Finish with greens & acid
Remove from heat. Stir in 4 cups baby spinach and 1 clove micro-grated garlic. Cover 2 minutes; residual heat wilts the spinach while keeping it vivid green. Finish with juice of ½ lemon plus ½ tsp finely grated zest. Taste, then season with freshly cracked black pepper and—only if needed—salt.
Expert Tips
Texture control
Prefer brothy? Use 6 cups broth and stop cooking at 15 min. Want stew-like? Mash a ladleful against the pot wall and stir back in.
Sodium smart
Use no-salt-added broth and tomatoes; you’ll land at 280 mg sodium per cup, letting you control the shaker at the table.
Speed soak
Forgot to rinse lentils? Place in a bowl, cover with boiling water for 2 minutes, drain, and proceed—cuts 5 minutes off simmer time.
Cool fast
Spread hot soup in a rimmed sheet pan to drop temperature from 180 °F to 70 °F in 8 minutes, slashing the “danger zone” time for meal-prep safety.
Overnight upgrade
Soup thickens as it sits; add a splash of hot water when reheating and a fresh squeeze of lemon to wake everything up.
Protein boost
Stir in 1 cup cooked quinoa or shredded rotisserie chicken after the soup is off heat for an extra 6 g protein per serving without extra cooking.
Variations to Try
-
Moroccan twist: Swap cumin for ras el hanout and add ¼ cup chopped dried apricots with the carrots. Finish with chopped preserved lemon peel.
-
Spicy chipotle: Replace smoked paprika with 1 minced chipotle in adobo and ½ tsp adobo sauce.

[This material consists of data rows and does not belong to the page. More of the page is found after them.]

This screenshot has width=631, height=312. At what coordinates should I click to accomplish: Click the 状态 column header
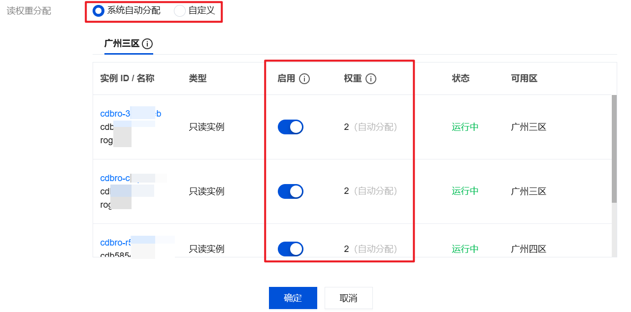click(461, 79)
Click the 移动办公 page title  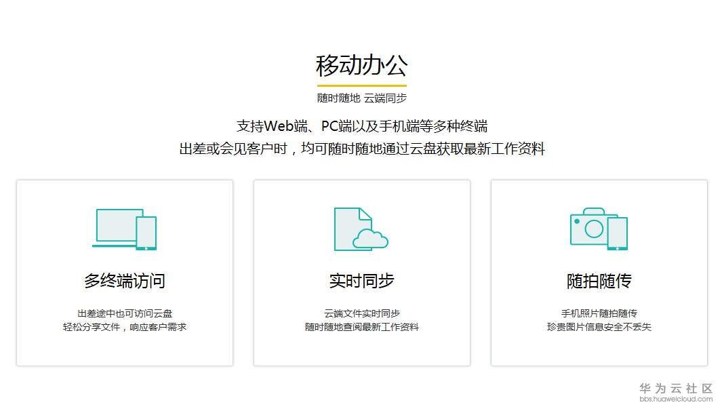pyautogui.click(x=361, y=65)
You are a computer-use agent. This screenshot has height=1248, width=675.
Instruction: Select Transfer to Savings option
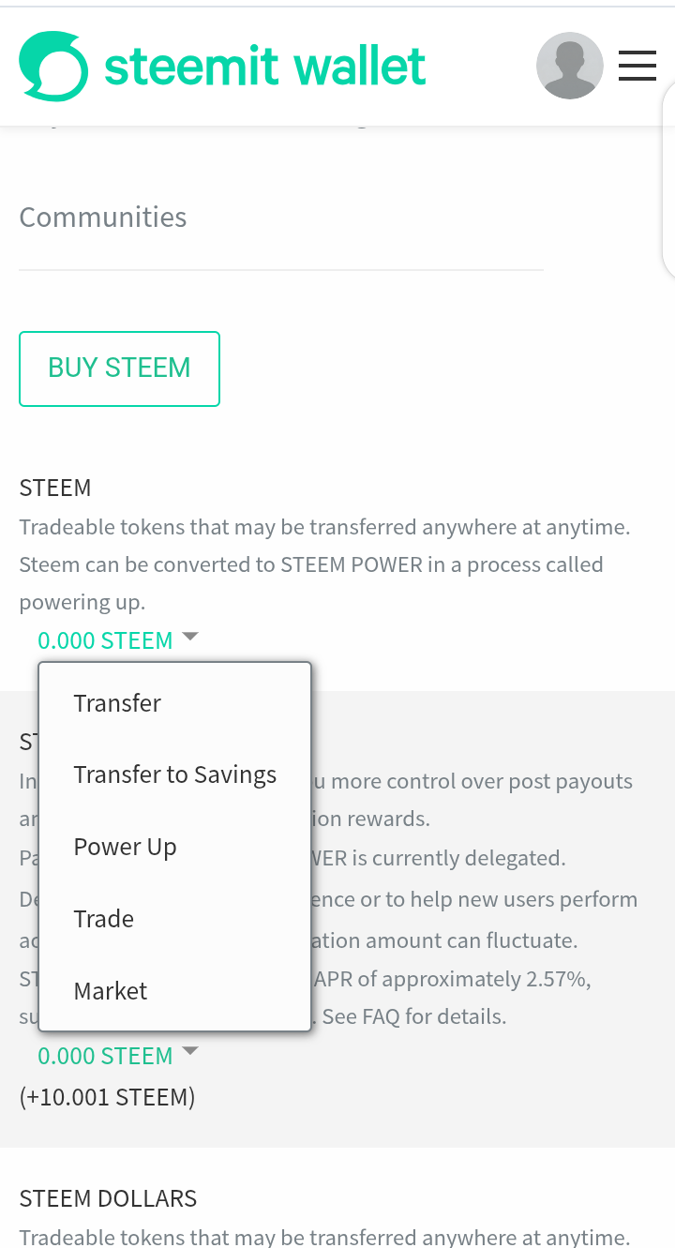point(175,774)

Stir in roasted corn kernels at the end.
-
Autumn harvest: Substitute parsnips and butternut squash for half the carrots; add ½ tsp sage and top with toasted pumpkin seeds.
-
Creamy coconut: Stir in ½ cup light coconut milk after simmering; omit lemon zest and finish with chopped cilantro and a drizzle of chili crisp.
Storage Tips
Refrigerate: Cool completely, transfer to airtight glass jars, and refrigerate up to 5 days. The flavors meld beautifully by day 2.
Freeze: Ladle into silicone muffin trays, freeze 2 hours, then pop out the pucks and store in a zip bag up to 3 months. Two pucks = one generous bowl; reheat with ¼ cup water.
Meal-prep bowls: Portion soup into 2-cup containers with a side of cooked brown rice or farro. Add fresh spinach just before microwaving so it wilts but stays bright.
Frequently Asked Questions
High-Protein Lentil Soup with Spinach & Carrots
Ingredients
Instructions
- Aromatics: Heat olive oil in a Dutch oven over medium heat. Sauté onion and celery 4 minutes until translucent.
- Spices: Clear center; add tomato paste, paprika, cumin, coriander, and cayenne. Toast 60 seconds.
- Deglaze: Pour in wine; scrape browned bits. Add lentils, split peas, carrots, and broth. Bring to gentle boil; reduce to low.
- Simmer: Cover partially; simmer 18–20 minutes until lentils are tender and split peas start to melt.
- Finish: Off heat, stir in spinach and garlic. Cover 2 minutes. Add lemon juice, zest, and pepper. Adjust salt if desired.
- Serve: Ladle into warm bowls. Top with extra lemon wedges and a drizzle of olive oil.
Recipe Notes
Soup thickens upon standing; thin with water or broth when reheating. For meal-prep, store soup and any grains separately to keep textures perky.